MATERIAL SUPPLIED section start

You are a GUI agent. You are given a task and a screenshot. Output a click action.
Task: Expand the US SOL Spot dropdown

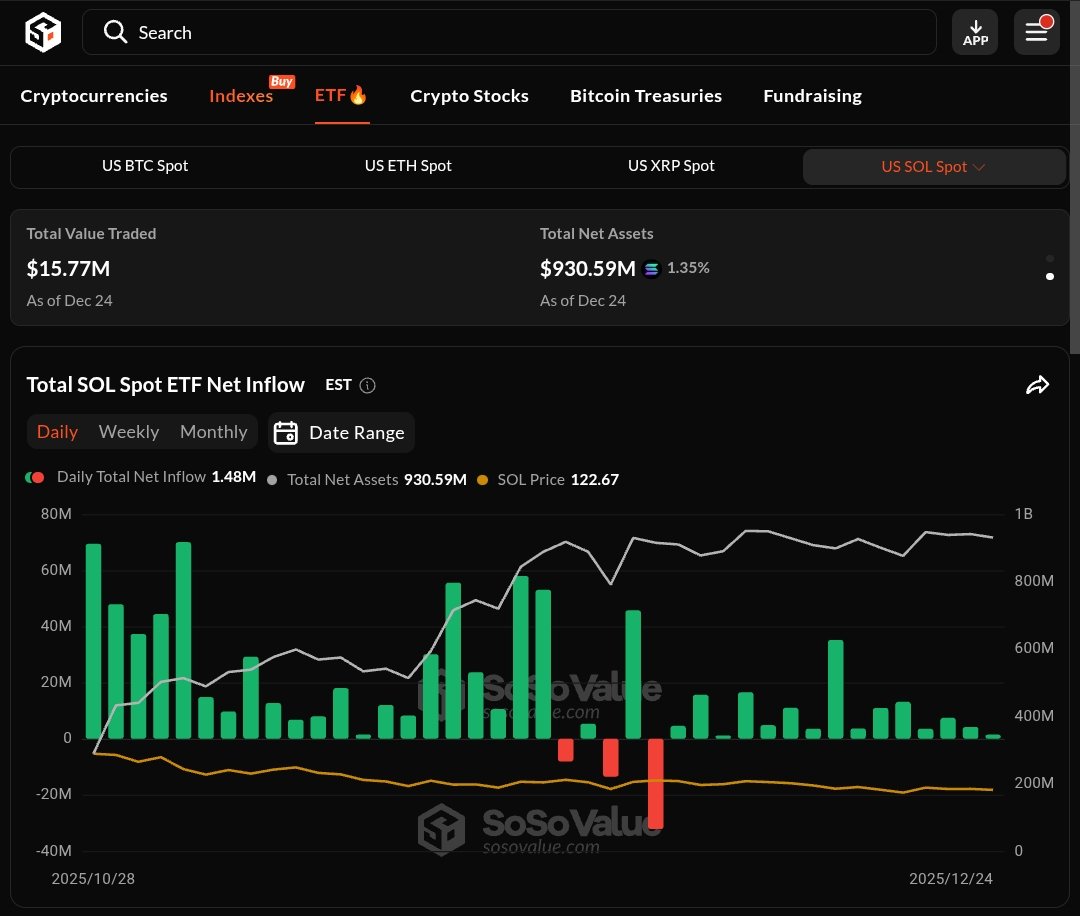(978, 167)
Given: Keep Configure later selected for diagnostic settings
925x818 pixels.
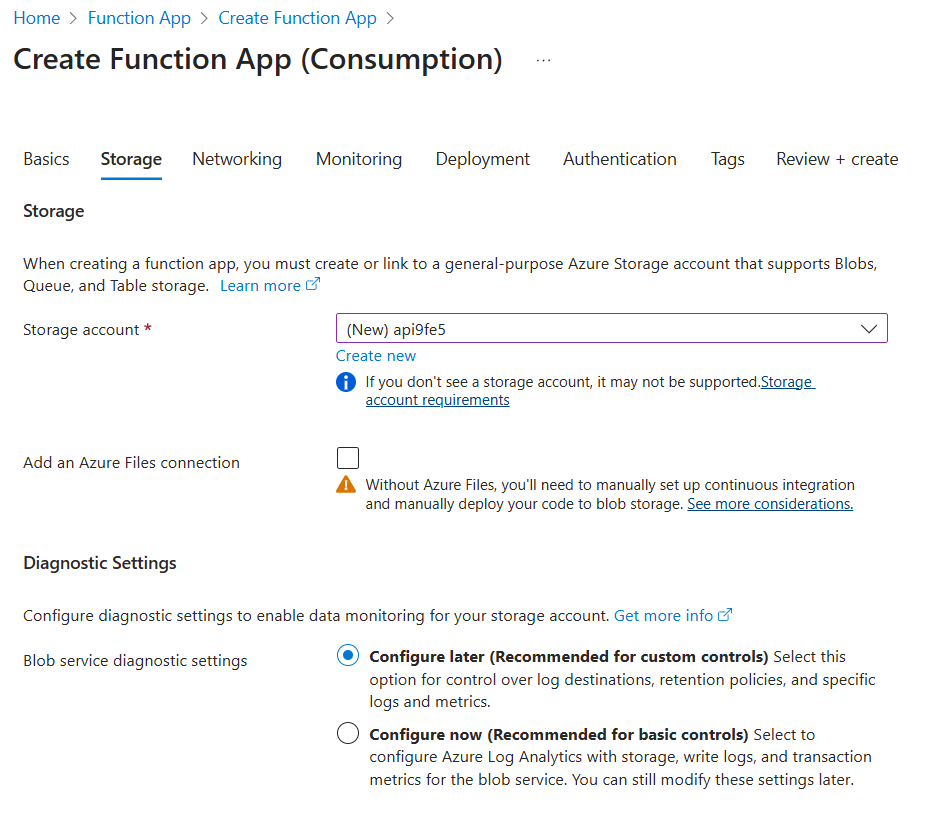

MATERIAL SUPPLIED section end

### WORK INSTRUCTIONS
Each entry should be copied exactly as written, though any pictures stay out.

### COMPLETED EXERCISE
You are a GUI agent. You are given a task and a screenshot. Output a click action.
Task: Expand the US SOL Spot dropdown

(978, 167)
Given: Keep Configure later selected for diagnostic settings
925x818 pixels.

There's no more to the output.